§ **WORKING DATA**
● ● ● ●

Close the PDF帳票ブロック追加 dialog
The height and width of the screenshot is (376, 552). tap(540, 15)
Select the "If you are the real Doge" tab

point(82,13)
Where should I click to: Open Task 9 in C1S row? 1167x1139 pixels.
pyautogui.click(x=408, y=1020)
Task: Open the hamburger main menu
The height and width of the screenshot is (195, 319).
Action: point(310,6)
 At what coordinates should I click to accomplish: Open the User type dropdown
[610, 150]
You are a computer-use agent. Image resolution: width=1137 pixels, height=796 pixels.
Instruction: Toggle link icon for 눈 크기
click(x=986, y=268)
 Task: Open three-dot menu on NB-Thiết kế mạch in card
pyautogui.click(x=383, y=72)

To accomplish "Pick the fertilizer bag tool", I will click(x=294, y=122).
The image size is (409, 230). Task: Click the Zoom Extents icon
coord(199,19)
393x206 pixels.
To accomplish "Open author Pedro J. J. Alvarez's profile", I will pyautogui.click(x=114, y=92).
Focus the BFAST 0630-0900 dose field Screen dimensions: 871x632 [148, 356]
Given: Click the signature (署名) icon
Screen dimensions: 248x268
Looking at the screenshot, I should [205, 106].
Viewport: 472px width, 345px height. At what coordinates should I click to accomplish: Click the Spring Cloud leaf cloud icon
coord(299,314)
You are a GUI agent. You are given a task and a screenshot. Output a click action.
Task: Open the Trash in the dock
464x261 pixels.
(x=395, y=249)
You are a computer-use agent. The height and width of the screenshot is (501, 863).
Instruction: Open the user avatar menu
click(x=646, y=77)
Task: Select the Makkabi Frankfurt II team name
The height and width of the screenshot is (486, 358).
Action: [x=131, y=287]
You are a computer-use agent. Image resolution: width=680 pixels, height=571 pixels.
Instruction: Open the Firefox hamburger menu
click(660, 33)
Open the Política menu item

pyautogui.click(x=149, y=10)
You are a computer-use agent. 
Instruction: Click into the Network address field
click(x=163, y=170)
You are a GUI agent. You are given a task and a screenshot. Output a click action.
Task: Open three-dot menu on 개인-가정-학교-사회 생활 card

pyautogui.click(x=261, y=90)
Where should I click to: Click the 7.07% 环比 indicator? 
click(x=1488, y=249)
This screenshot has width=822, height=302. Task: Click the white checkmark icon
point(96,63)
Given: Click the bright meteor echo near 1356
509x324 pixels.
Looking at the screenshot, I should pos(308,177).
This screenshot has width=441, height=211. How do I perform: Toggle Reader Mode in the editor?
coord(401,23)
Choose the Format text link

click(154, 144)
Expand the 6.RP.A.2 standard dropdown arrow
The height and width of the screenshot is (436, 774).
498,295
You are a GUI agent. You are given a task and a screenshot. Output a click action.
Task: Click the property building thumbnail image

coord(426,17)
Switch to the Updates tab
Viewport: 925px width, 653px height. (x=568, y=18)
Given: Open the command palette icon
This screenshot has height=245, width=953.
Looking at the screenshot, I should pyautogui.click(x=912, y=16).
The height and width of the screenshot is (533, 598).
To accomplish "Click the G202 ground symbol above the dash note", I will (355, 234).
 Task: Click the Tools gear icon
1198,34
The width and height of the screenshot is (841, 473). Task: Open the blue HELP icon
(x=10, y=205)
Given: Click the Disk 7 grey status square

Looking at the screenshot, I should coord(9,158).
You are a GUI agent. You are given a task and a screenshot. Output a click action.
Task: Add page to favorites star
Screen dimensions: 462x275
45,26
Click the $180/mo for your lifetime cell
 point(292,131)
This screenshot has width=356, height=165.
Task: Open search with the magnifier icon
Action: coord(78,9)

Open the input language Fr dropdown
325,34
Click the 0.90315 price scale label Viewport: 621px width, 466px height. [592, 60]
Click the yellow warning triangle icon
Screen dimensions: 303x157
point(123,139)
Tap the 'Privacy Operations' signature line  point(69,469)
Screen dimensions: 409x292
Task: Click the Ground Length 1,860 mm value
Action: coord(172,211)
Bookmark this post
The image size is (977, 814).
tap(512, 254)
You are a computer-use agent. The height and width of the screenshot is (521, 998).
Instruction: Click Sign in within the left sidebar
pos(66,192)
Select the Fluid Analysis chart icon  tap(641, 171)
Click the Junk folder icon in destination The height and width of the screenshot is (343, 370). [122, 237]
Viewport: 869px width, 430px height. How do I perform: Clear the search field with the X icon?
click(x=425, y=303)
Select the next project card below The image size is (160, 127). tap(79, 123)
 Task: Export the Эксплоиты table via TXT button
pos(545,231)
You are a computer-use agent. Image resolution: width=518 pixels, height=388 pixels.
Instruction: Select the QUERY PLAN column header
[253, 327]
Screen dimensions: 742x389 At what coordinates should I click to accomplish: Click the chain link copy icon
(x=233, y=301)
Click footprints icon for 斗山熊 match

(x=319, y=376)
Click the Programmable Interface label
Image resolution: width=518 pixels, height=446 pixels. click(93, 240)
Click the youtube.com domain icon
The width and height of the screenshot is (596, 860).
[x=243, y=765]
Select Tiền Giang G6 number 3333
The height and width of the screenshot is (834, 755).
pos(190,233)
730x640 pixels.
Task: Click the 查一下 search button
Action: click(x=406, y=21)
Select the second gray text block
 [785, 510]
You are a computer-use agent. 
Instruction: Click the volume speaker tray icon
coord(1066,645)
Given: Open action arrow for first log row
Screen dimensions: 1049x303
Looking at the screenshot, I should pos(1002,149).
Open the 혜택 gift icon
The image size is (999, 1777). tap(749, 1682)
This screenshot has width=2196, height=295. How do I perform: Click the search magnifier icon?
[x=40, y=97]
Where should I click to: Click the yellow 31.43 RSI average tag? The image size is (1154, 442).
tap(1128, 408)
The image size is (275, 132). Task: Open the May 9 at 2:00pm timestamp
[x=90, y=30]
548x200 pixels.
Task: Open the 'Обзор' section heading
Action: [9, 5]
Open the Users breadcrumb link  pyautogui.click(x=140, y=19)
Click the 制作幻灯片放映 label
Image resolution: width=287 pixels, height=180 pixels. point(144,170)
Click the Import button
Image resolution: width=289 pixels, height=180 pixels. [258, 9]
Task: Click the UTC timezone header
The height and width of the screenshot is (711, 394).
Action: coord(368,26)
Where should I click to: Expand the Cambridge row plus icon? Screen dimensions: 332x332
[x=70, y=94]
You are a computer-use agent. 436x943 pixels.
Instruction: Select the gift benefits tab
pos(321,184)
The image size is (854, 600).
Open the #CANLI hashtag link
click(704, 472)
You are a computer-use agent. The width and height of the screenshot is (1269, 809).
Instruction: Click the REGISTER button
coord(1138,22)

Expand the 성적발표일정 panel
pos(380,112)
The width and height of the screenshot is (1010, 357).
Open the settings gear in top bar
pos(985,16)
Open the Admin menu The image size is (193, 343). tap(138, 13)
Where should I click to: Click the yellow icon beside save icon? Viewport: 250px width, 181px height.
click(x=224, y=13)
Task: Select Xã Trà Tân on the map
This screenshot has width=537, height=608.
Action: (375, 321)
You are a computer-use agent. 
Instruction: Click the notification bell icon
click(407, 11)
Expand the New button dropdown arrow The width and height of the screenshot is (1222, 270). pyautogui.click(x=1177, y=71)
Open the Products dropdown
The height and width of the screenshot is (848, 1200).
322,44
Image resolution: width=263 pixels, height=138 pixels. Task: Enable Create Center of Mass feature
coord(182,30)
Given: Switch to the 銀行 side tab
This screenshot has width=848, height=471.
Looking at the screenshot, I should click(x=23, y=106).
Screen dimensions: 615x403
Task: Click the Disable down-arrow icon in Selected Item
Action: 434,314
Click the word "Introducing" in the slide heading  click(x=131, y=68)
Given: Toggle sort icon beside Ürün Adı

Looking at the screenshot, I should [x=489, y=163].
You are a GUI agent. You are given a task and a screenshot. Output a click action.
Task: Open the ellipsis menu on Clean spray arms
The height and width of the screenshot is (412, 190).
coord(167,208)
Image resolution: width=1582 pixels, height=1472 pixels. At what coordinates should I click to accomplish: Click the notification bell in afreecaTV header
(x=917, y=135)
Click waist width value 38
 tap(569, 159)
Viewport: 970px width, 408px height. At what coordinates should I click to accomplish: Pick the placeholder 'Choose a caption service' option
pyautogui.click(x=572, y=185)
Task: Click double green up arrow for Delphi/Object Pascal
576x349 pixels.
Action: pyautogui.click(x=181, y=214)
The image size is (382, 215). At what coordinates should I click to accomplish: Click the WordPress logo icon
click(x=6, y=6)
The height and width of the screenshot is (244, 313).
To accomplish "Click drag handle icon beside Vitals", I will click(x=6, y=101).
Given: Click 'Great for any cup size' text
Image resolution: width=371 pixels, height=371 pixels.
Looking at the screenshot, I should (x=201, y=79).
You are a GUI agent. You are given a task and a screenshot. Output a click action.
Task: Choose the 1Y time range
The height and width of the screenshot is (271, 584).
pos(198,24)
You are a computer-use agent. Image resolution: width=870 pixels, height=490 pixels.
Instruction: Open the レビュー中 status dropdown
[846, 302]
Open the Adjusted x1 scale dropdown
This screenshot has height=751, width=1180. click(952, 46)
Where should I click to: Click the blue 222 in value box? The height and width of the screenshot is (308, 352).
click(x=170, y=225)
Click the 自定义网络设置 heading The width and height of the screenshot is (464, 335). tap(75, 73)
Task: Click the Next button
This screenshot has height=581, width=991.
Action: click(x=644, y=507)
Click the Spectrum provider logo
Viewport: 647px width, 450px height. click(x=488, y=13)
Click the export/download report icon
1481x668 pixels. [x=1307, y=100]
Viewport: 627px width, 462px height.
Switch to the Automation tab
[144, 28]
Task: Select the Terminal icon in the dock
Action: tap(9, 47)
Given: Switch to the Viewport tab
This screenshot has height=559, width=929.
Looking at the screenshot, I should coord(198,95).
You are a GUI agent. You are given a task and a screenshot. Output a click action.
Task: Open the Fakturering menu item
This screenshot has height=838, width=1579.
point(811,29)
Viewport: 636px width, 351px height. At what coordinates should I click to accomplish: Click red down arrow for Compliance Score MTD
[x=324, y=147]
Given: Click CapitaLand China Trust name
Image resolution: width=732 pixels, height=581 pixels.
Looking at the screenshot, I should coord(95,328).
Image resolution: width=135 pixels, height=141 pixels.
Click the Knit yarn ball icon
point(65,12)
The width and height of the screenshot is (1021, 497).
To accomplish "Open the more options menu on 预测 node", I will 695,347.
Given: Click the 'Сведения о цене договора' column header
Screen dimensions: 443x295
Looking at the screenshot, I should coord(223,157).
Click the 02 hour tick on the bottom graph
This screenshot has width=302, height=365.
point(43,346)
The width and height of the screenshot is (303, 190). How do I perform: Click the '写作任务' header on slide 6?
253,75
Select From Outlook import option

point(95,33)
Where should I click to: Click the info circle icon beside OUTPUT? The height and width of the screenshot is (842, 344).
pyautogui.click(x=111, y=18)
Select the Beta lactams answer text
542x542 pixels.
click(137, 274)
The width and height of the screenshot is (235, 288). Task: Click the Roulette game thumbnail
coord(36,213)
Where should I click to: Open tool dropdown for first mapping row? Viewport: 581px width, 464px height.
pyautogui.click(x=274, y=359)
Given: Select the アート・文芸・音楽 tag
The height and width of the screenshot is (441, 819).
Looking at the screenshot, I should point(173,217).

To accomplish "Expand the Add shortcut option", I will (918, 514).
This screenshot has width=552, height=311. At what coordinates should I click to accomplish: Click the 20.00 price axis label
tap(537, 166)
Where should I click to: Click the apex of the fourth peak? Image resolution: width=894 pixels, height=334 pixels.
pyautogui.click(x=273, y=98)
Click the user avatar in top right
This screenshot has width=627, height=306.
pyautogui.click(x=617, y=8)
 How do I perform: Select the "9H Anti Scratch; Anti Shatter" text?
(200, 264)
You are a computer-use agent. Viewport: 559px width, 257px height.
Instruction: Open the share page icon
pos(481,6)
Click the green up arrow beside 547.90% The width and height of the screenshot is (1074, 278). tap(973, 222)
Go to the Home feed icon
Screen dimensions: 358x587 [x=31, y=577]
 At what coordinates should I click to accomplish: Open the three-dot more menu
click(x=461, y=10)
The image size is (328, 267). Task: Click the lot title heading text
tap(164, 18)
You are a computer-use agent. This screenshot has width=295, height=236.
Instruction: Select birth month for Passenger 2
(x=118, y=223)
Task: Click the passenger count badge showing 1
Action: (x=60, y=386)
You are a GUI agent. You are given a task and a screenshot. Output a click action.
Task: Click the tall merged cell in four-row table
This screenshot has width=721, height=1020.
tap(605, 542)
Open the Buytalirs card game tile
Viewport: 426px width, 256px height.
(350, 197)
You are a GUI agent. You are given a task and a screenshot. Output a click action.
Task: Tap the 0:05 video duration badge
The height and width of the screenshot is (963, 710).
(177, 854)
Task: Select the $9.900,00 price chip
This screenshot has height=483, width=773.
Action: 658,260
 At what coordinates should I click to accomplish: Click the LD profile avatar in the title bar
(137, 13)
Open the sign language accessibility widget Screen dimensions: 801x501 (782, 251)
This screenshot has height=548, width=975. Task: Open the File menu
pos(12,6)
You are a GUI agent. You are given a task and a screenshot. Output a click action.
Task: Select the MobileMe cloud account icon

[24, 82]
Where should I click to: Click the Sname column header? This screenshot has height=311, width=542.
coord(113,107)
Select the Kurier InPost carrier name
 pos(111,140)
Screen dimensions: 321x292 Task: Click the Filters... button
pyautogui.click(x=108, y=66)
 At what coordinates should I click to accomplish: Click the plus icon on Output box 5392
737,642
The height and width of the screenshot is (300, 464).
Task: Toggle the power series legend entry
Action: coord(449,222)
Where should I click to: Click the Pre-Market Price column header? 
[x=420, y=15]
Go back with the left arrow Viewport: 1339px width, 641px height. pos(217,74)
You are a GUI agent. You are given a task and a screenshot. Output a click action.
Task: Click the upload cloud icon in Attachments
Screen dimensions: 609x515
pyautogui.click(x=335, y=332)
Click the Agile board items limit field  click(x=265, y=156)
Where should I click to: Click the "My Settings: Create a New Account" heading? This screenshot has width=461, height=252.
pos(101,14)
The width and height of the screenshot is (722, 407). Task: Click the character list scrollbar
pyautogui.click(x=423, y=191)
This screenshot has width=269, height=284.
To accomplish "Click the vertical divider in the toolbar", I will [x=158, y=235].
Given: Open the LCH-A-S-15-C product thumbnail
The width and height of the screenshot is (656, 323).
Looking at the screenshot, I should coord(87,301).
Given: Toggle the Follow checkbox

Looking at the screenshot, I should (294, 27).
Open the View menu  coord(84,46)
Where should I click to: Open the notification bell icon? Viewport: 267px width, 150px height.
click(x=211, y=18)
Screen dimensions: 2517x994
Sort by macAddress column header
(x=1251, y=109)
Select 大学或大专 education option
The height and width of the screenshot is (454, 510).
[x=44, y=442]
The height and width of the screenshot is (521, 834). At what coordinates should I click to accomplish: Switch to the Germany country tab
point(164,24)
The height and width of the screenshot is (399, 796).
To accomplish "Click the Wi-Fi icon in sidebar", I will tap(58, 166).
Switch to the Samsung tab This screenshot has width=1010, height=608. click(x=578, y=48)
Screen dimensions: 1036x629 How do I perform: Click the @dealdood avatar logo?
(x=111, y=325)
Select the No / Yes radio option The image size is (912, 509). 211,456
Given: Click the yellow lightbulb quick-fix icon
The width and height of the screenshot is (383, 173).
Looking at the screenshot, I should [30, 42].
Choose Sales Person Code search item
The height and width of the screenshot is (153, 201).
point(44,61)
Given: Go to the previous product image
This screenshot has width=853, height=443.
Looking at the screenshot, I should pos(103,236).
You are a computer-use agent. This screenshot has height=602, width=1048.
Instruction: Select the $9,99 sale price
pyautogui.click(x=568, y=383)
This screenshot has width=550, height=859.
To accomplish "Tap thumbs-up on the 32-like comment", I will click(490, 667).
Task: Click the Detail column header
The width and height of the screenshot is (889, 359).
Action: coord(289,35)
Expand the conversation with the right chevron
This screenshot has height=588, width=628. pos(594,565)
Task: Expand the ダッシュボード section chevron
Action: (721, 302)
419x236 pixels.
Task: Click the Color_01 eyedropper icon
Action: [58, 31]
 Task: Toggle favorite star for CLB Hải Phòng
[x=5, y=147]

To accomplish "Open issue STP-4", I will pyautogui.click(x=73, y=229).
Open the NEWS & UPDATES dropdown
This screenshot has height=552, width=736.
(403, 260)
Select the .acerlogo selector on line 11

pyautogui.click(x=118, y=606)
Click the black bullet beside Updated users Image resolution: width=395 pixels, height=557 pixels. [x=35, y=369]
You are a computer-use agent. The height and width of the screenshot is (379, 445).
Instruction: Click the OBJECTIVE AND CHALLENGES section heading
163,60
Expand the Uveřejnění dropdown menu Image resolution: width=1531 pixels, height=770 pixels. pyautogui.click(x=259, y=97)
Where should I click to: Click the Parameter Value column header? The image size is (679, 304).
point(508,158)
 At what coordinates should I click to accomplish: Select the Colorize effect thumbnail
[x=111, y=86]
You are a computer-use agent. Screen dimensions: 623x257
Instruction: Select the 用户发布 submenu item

● ● ● ●

§ **TASK GOAL**
Look through the entries, and return every line that the word "green" appears in.

§ **ANSWER TO THIS TASK**
Task: Click double green up arrow for Delphi/Object Pascal
Click the green up arrow beside 547.90% The width and height of the screenshot is (1074, 278). tap(973, 222)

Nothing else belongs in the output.